Is this the end of the road for TomTom Sports wearables?
OK, so the writing has been on the wall for some time now. First, analysts slashed their growth outlook for the market of wearable devices. Then Pebble had to shut down manufacturing and sell its intellectual property to Fitbit. In the past couple of weeks, we were bombarded with the news of Jawbone’s liquidation and Intel axing its wearable devices units. And just when we thought things couldn’t get more brutal for the industry, TomTom CEO Harold Goddijn came out with this bazooka in his company’s Q2 earnings call:
“The wearables market has fallen short of expectations and because of this and because we want to focus on Automotive, Licensing and Telematics businesses. We are reviewing strategic options for our Sports business.”
The trouble is that this quarter has seen TomTom suffer a 20% year-on-year loss in consumer revenue, which is mostly being attributed to disappointing Sports sales. In fact, even when the company was witnessing a growth level of more than 50% in the Sports business – between 2011 and the end of 2016 – it was unable to breakeven, let alone start making profits off it. For the division to stay viable, TomTom would have to take its 2016-end revenue of EUR 100 million to at least EUR 200 million.
Now, the first quarter of 2017 didn’t look too hot for the company. So, TomTom thought perhaps a marketing campaign would be able to revive things a bit. But when that also failed in the second quarter, the management decided enough was enough.
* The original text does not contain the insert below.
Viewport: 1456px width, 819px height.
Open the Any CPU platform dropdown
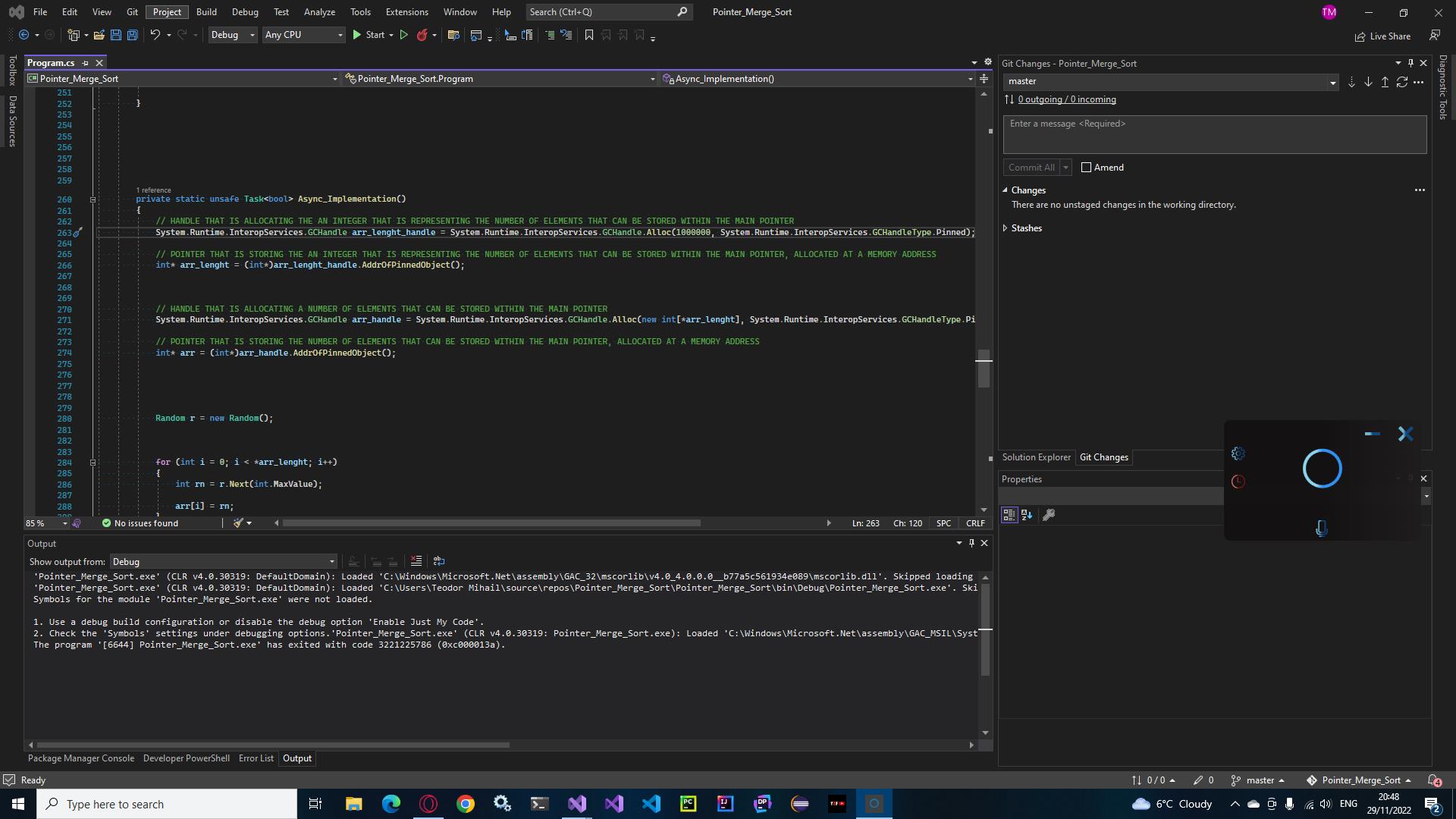303,35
While Goddijn acknowledges that he cannot see a reasonable path to profitability, he says he needs another quarter to come up with Plan B. “I’m quite confident that by Q3, we will have much better picture of what that evaluation has yielded. And I don’t want to go much further than that. I don’t think that will be helpful. But what we’re signaling today is that the market is disappointing. We need to look at it. We can’t carry on as we are going at the moment.”
Turns out, there have been a flurry of exits in TomTom’s wearables division in the last few months as well. As sources close to Wareable have revealed, those who have left include senior marketing and communications executives, TomTom Sports’ global partnership manager, and VP for Sports. Employees knew something wasn’t quite right when they saw that the company was in no hurry to fill the empty chairs. These developments just prove that.
Own a TomTom sports watch? What do you think about this news?
Citymapper is launching its own bus service to fill transport gap
Most geo companies know there’s immense value to be unlocked from the data they are generating every day, but only a few are able to recognize and act upon the opportunities that arise from those insights. Citymapper, mercifully, falls in the latter category.
The London-based transit startup started out by using public data from transport authorities to give users the fastest or cheapest way to get to their destination. But things escalated quickly from there. “We found the [open] data needed fixing, so we built tools to do so. We also built tools to analyze the data and learned a lot about how people are moving around. When we studied the existing public transit routes, we realized that they don’t always serve people best, nor evolve quickly enough to accommodate changes in the city,” the company explains in a blog post.
It was time to build an ultimate tool that would analyze the demand on the Citymapper app and pinpoint the gaps in the transport networks. Armed with this data, it didn’t take long for the company to realize that the most effective way to provide the best transit options to its users would be to start offering transportation services itself!
So, starting late August, Citymapper will launch its first commercial route with the blessings of Transport for London. Though the company has zeroed down on the most vomit-prone route in East London for its initial service (9 pm to 5 am on weekend nights), that’s where the real demand lies, according to data analysis.
Of course, the geo company is roping in a bunch of technologies to make the service as efficient as possible. Citymapper has built its own tracking and management software to keep buses running optimally and minimize the wait time for passengers. The buses have been fitted with smart displays to let tipplers know the vehicle’s progress on the route. Contactless ticket purchasing options are being provided through Apple Pay and Android Pay. Passengers will be counted anonymously to communicate seat availability to those who are waiting. And *queuing drum roll* USB charging is being made available on every seat for those who have exhausted their phone batteries making endless Snapchat videos!
No wonder Citymapper sits pretty on our list of the top 100 geospatial start-ups and companies in the world. There’s a lot here that our public bus services can learn from!